Are Composite Pickups In Our Future?

Motive Bison action

Motive Industries, a global design company in Canada, has a new idea for a completely composite-body midsize pickup truck.

Internally code-named Bison, the design truck is meant to be a showcase for potential clients that might be interested in a design that lends itself to hybrid powertrains, battery storage capability or other future-tech modes of transport. This concept is a shell designed to show Motive's ability to develop a unique pickup design to work with the next and best industry powertrains, renewable fuels or emerging materials and technologies. Starting with a ground-up design, the engineering involved to package the batteries and powertrain isn't compromised by any pre-existing chassis.

The Bison boasts a bed size that's 75 inches long, 52 inches wide and 21.5 inches tall, closer in cargo dimensions to the much-larger full-size short bed. Motive says the ground clearance of the design is 9.5 inches, but that would likely vary depending on what powertrain or suspension package a manufacturer prefers.

As to construction, Motive believes there are many benefits to a composite-bodied pickup. The first being it's lightweight. Using carbon fiber over steel can reduce weight by as much as 50 percent, whereas fiber glass would offer only a 30 percent weight reduction.

Second, composite-bodied vehicles can have a profitable low to medium production run between 500 and 25,000 vehicles. One of the largest differences in producing a vehicle like the Bison is in the tooling investment required for stamped steel versus composite. In many cases, the costs for composite tooling can be a fraction of similar stamped-steel tooling.

A 100,000-unit production run — or the idea that to make a profit, many manufacturing execs don't want to consider any new models that can't potentially sell 100,000 units per year — is, in many ways, becoming difficult to manage as manufacturers struggle to keep up with developing technology and erratic market trends. Motive hopes to enlighten manufacturers about the benefits of a vehicle that can have a much lower production run and still make a profit.

Motive Bison side

Here's what Motive says about the Bison:

"The overall design character is sporty and assertive, communicated by its wide front-end graphic elements and aggressive wheel arches. The geometrical and angular form language, along with wedge profiles throughout, evolves the typical square pickup form into something much more modern and provocative.

"The Bison is targeting the 25- to 35-year-old consumer or the progressive company requiring utility fleet vehicles who wants to make a statement. The stance is important to convey stability and power.

Extracted data:
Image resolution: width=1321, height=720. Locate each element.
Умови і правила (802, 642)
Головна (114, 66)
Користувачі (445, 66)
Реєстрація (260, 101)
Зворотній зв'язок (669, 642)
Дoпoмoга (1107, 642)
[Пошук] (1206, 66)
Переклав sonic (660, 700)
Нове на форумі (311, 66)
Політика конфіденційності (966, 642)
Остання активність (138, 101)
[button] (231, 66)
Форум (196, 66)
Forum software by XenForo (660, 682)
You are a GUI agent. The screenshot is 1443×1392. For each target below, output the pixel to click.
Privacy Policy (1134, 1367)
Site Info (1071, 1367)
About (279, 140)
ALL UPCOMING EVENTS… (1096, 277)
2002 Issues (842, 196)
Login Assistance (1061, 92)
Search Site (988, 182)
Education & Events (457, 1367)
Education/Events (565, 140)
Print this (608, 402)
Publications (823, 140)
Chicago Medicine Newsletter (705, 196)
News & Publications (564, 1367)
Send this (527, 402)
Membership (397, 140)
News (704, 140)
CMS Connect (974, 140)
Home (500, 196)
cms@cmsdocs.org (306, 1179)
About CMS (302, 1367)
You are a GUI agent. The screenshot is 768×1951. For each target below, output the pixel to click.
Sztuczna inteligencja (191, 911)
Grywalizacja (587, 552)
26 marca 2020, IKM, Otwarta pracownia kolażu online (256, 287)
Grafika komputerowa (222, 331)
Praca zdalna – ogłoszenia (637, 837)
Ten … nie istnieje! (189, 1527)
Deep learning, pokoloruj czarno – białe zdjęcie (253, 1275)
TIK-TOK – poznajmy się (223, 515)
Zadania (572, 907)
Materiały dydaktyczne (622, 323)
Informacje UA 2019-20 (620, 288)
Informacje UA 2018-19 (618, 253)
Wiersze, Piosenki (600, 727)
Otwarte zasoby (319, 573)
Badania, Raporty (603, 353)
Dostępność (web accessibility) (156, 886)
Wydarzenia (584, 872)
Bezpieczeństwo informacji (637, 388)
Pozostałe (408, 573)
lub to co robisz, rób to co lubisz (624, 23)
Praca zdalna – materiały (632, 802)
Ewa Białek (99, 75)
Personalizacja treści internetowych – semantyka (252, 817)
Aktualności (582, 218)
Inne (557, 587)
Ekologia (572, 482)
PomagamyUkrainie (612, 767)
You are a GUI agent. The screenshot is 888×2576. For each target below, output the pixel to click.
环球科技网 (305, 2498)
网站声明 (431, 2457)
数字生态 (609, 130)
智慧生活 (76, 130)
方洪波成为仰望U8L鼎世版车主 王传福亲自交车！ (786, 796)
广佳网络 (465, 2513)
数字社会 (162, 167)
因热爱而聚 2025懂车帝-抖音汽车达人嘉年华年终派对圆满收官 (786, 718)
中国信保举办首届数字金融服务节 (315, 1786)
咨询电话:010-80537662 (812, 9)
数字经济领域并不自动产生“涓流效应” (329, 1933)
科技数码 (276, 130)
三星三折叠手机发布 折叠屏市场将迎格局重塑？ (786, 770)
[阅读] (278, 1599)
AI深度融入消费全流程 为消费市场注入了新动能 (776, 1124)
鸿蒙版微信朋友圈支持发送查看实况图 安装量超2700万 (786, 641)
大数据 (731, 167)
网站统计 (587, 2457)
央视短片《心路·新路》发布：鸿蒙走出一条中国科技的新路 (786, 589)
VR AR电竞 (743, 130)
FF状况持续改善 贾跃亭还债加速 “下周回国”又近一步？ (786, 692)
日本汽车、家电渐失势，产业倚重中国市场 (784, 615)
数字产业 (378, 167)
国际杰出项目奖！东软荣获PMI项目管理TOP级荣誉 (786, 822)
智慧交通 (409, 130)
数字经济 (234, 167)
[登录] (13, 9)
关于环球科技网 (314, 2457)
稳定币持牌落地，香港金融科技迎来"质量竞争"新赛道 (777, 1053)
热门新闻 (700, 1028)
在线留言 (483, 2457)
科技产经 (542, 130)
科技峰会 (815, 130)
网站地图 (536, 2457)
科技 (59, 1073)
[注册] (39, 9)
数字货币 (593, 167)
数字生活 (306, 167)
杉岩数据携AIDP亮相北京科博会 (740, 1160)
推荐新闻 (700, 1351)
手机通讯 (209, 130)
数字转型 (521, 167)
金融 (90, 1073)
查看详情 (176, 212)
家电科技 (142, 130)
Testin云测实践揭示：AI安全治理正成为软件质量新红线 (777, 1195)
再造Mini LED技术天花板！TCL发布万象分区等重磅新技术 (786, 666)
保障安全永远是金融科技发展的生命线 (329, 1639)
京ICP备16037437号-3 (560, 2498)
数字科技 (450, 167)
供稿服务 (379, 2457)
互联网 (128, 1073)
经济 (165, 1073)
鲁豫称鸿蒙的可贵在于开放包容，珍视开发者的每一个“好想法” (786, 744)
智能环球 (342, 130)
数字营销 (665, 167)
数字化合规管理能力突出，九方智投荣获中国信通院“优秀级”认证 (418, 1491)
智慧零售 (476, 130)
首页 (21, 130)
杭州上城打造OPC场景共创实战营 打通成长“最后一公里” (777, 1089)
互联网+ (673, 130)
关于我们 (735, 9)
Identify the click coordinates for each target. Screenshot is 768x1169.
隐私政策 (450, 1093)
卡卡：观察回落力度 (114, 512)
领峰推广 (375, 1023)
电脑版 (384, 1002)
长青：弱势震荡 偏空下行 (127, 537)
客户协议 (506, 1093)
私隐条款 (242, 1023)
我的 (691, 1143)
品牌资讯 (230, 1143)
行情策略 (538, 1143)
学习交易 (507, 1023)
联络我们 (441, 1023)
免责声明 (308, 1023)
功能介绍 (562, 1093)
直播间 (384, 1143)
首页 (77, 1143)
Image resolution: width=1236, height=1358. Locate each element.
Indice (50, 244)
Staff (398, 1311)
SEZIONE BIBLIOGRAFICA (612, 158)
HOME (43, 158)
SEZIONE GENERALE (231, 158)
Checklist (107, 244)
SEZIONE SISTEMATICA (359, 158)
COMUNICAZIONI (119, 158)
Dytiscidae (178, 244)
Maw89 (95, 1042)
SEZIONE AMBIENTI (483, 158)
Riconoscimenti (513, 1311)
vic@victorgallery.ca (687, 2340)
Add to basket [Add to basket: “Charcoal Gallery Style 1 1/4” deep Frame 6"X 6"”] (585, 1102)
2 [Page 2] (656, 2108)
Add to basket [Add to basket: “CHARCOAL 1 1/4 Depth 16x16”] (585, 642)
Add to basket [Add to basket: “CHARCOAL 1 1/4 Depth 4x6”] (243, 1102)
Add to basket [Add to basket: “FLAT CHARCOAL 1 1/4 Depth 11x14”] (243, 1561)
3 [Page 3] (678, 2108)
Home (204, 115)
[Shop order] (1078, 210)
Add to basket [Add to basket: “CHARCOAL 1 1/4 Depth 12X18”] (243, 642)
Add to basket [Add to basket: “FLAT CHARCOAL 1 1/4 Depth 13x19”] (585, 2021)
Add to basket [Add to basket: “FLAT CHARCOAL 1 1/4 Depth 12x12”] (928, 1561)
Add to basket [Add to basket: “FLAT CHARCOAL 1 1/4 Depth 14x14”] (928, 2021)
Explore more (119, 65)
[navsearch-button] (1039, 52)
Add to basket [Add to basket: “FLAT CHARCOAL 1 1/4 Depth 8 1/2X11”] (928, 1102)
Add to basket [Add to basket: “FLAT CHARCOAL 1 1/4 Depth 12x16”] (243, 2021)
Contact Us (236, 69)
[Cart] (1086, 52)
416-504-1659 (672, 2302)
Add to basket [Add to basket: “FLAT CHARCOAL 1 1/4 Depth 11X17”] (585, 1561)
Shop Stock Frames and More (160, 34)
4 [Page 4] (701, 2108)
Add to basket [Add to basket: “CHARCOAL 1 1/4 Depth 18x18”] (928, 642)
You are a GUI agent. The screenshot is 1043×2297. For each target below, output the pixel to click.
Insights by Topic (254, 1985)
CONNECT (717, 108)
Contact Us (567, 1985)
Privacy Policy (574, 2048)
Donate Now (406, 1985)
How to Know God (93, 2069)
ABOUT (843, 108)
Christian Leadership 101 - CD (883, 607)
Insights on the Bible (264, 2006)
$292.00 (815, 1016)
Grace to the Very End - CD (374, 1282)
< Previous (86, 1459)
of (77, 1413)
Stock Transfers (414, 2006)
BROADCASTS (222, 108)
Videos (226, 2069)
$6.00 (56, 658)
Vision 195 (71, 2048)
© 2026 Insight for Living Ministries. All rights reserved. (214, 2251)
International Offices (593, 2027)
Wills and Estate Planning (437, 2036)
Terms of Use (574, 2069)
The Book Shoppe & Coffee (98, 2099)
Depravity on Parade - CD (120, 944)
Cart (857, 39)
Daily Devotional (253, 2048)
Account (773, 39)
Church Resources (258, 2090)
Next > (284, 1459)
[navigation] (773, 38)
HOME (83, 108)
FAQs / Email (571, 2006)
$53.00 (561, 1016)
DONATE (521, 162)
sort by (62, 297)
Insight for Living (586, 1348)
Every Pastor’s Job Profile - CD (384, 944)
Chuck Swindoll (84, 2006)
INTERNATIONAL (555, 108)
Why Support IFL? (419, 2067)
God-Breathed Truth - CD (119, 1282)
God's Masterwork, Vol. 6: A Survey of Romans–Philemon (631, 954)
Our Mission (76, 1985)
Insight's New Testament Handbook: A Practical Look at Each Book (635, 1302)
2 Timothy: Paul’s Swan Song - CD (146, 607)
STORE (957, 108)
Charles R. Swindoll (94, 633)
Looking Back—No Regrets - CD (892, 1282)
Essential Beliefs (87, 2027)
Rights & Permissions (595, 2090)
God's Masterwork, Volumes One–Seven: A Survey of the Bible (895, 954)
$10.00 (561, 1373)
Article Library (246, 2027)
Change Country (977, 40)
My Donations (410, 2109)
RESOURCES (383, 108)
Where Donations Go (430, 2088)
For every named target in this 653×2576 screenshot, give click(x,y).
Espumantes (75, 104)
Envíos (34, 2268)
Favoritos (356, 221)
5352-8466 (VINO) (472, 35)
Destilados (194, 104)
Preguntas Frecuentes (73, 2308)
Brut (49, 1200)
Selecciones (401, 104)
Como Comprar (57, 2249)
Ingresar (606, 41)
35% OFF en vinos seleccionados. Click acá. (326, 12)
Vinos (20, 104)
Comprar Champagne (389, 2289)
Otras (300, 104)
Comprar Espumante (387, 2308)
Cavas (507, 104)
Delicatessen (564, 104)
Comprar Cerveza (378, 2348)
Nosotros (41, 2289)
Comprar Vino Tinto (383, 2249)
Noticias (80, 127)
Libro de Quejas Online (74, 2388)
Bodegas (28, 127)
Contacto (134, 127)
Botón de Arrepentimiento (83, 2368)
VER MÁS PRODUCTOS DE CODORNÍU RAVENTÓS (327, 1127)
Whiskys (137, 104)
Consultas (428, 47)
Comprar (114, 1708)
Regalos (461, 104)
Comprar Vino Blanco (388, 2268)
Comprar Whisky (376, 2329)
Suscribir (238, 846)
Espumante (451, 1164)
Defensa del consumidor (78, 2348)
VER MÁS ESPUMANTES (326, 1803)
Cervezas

Tasks:
[1] Translate this sentence from the article on composite pickups into Spanish: "Motive Industries, a global design company in Canada, has a new idea for a completely composite-body midsize pickup truck."
[2] According to the article on composite pickups, what ground clearance does Motive give for the Bison design?
[3] Continue the article on composite pickups from the point where it stops.

Answers:
[1] Motive Industries, una empresa de diseño global en Canadá, tiene una nueva idea para una camioneta pickup mediana con carrocería totalmente de material compuesto.

[2] 9.5 inches.

[3]
"The Bison's two-tone 19-inch wheels shod in aggressive tread are pushed out to the corners of the truck, providing a long wheelbase. Inserts in the wheels can be body color or a tech-looking opaque Lexan for an EV edition.

"Charcoal-colored polymer bumpers are durable and designed to deal with the tough fleet/commercial use in the field. Side step panels are incorporated into the rockers. The panel break up along the bumpers and rocker panels help to visually lighten the truck along with the rising cutout feature in the rocker. This rise in the rocker is a common design feature coming from Motive's design ethos, influenced by the waistlines of athletic animals like a horse or greyhound. It helps to visually lighten the body, but accentuate the 'chest' or engine bay area of the vehicle."

The design does have a futuristic quality to it and a unique look, and it offers a small echo toward the new Ford Ranger, which recently debuted in the Far East. There was no word on what type of suspension the vehicle might have, what cab features could exist or what kinds of special bed options or cab pass-throughs may be available as part of the design.

It's our guess the global design is not likely to capture the eye of any of the U.S. small-truck makers, but this could be something very interesting to a potential Chinese car company looking to make some inroads to the Australian market and possibly into Thailand. For more on the company and the design, click here.

Motive Bison front

Motive Bison rear

Motive Bison II


This is the kind of development I love to see.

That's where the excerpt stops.